**The data**
###

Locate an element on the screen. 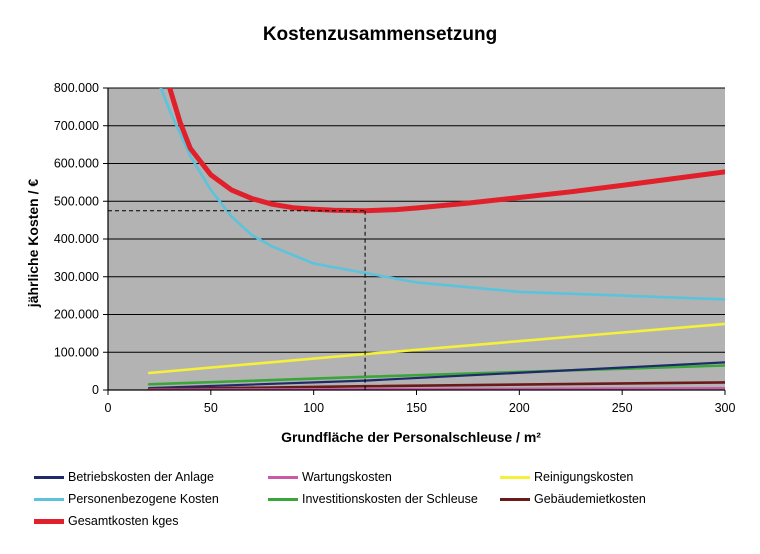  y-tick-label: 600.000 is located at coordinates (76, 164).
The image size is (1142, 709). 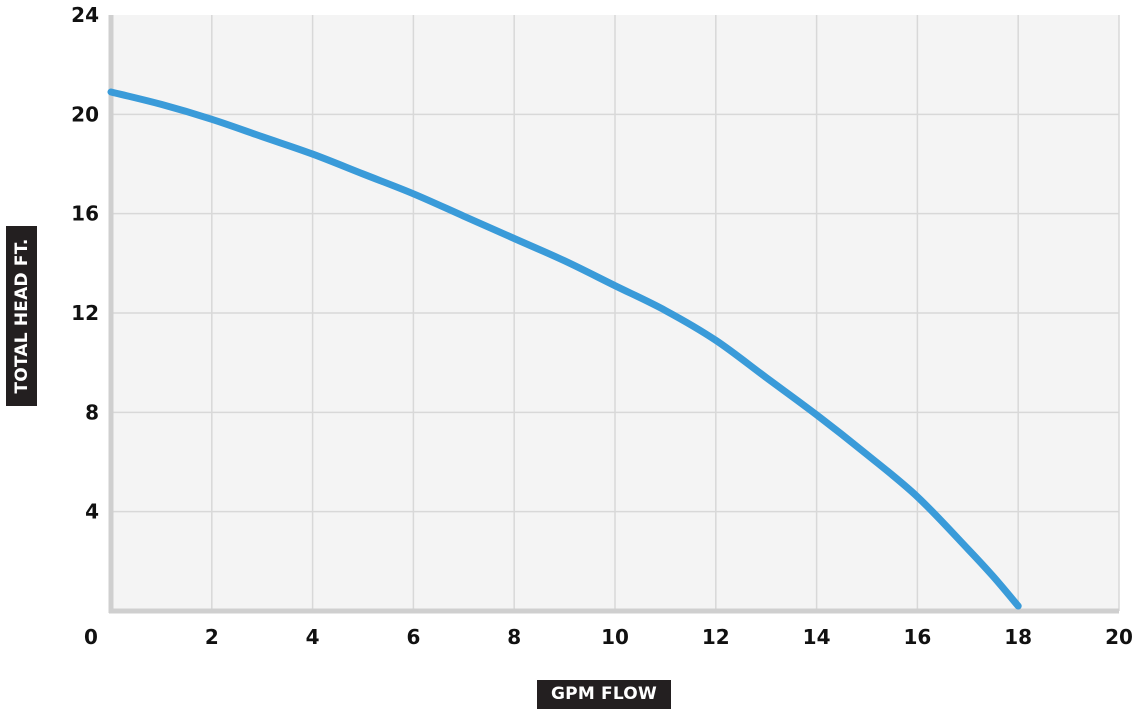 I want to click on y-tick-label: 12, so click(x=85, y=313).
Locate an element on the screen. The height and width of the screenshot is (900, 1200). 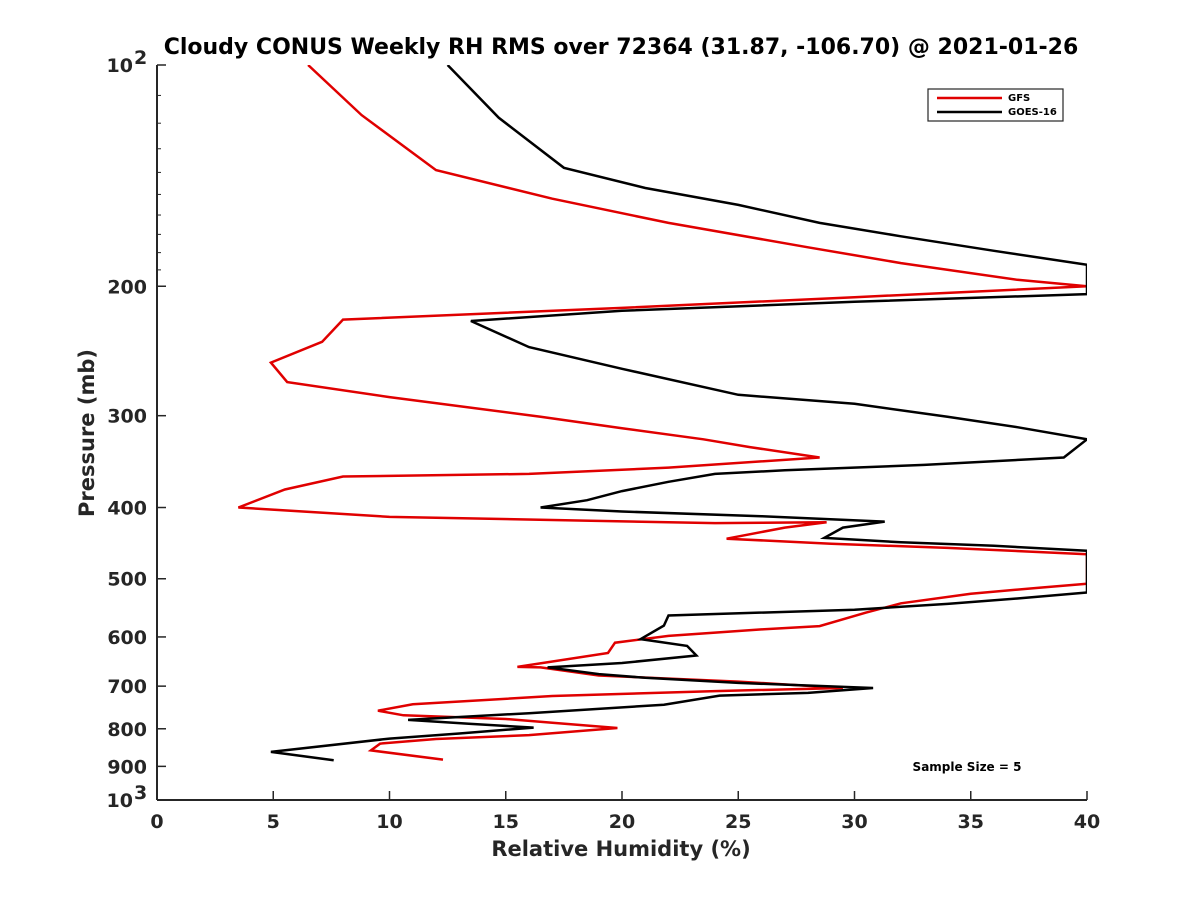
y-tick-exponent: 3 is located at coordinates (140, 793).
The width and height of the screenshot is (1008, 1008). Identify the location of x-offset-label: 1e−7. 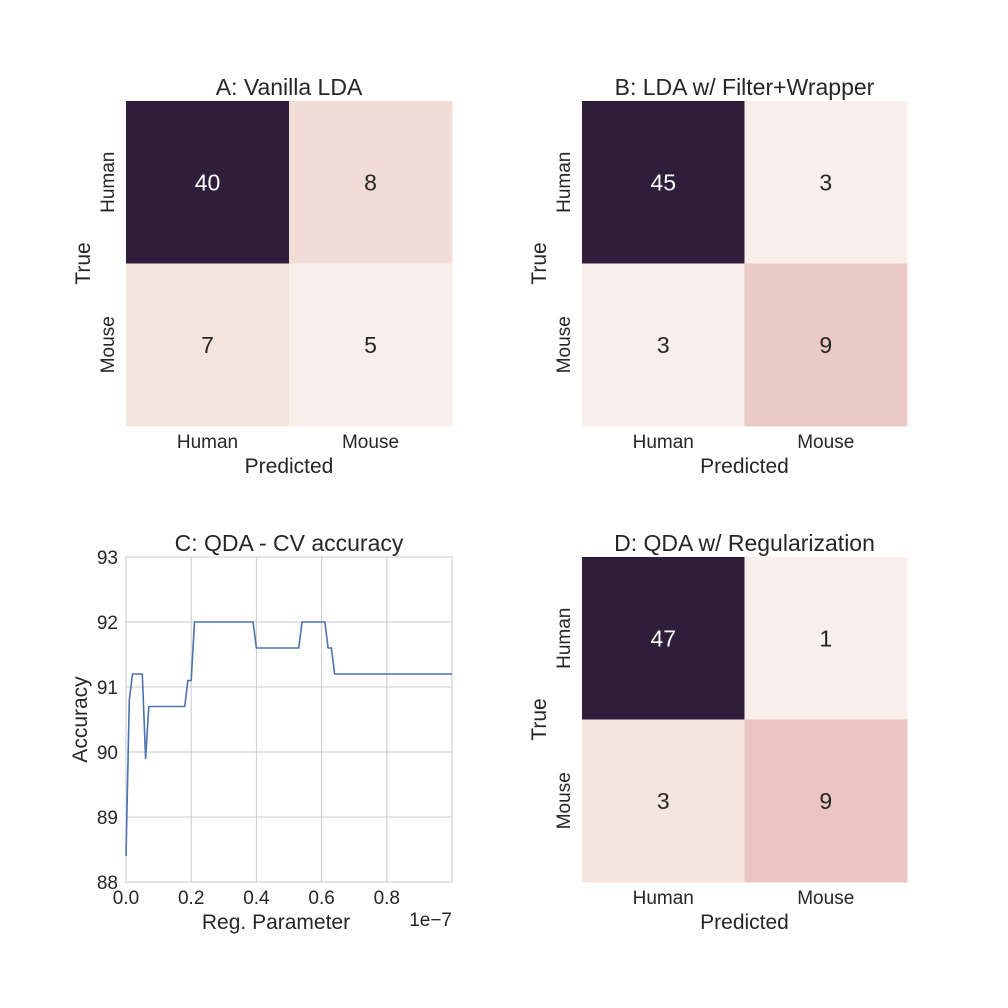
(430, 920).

###

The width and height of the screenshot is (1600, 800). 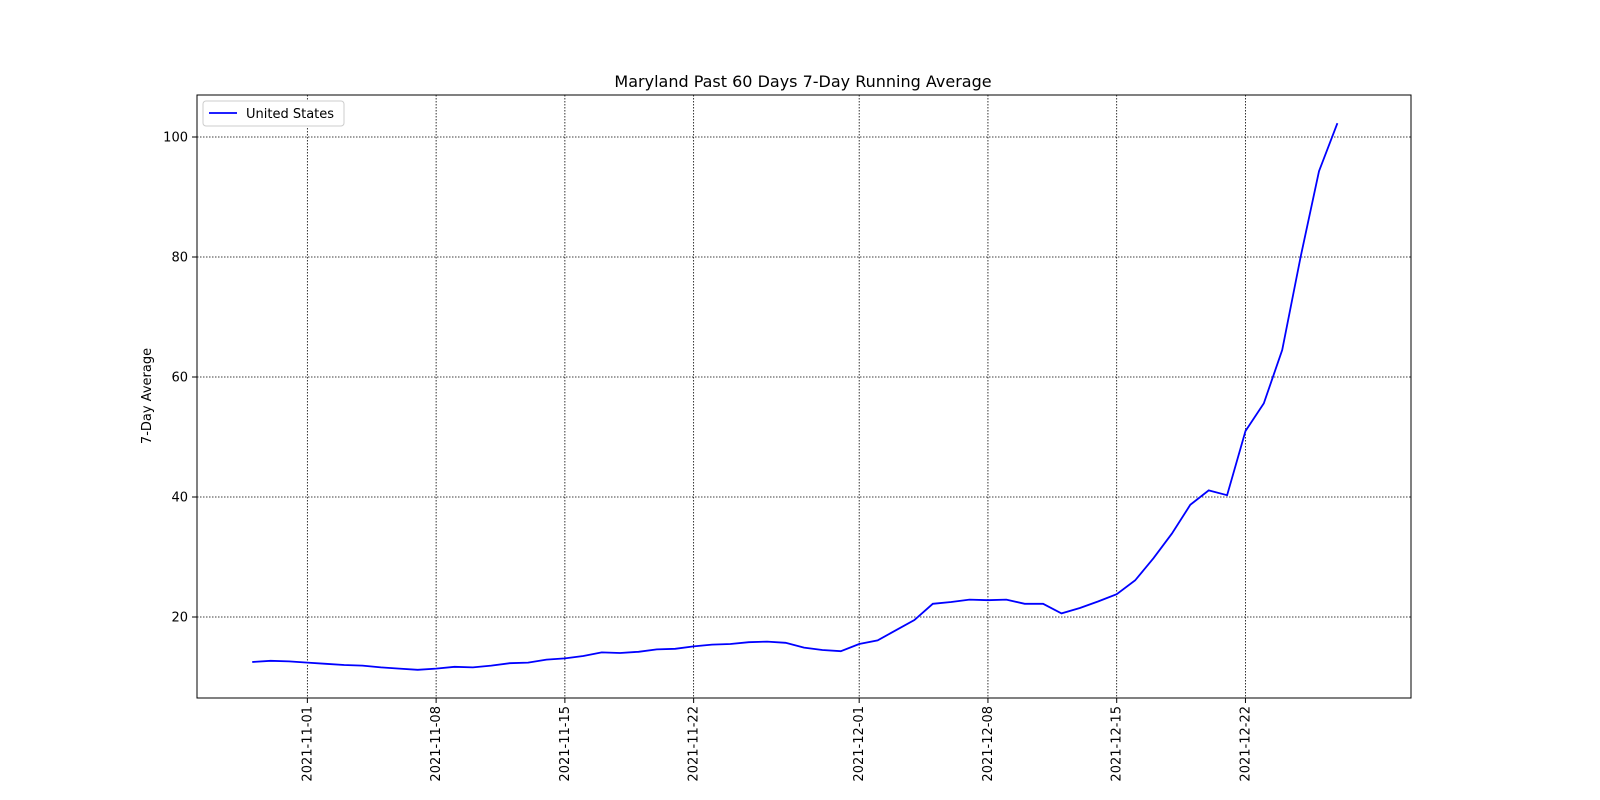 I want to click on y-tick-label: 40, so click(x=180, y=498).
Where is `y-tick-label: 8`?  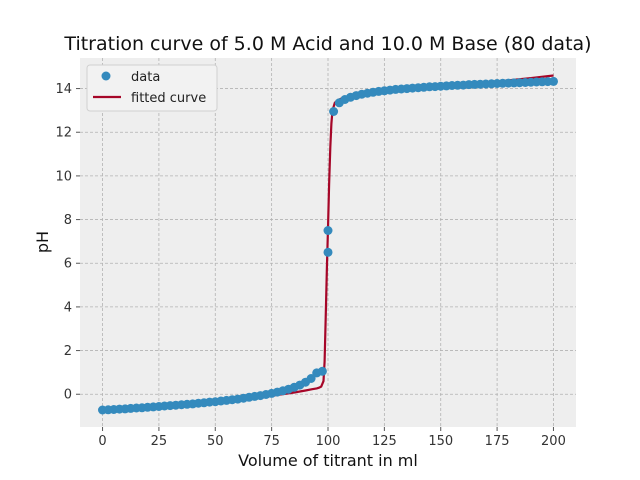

###

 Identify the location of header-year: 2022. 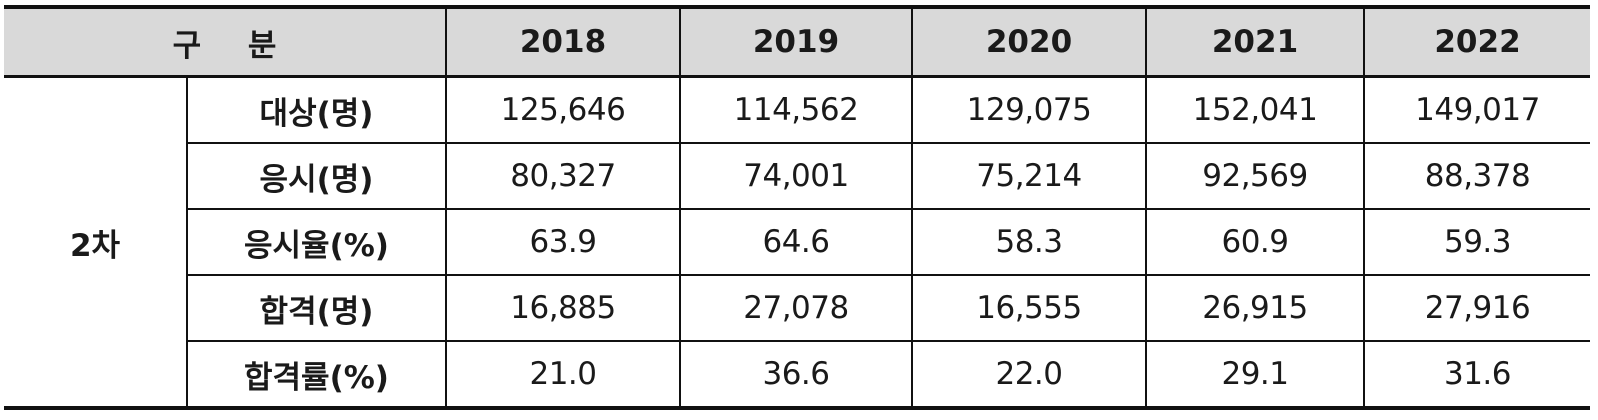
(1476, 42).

###

**Work item**
Copy the lines of the listing word for word, starting with the line containing "The width and height of the screenshot is (1008, 1008)." and going on through the line containing "(430, 920).", and leave the pictures out.

**Output of the exercise**
The width and height of the screenshot is (1008, 1008). Identify the location of x-offset-label: 1e−7. 
(430, 920).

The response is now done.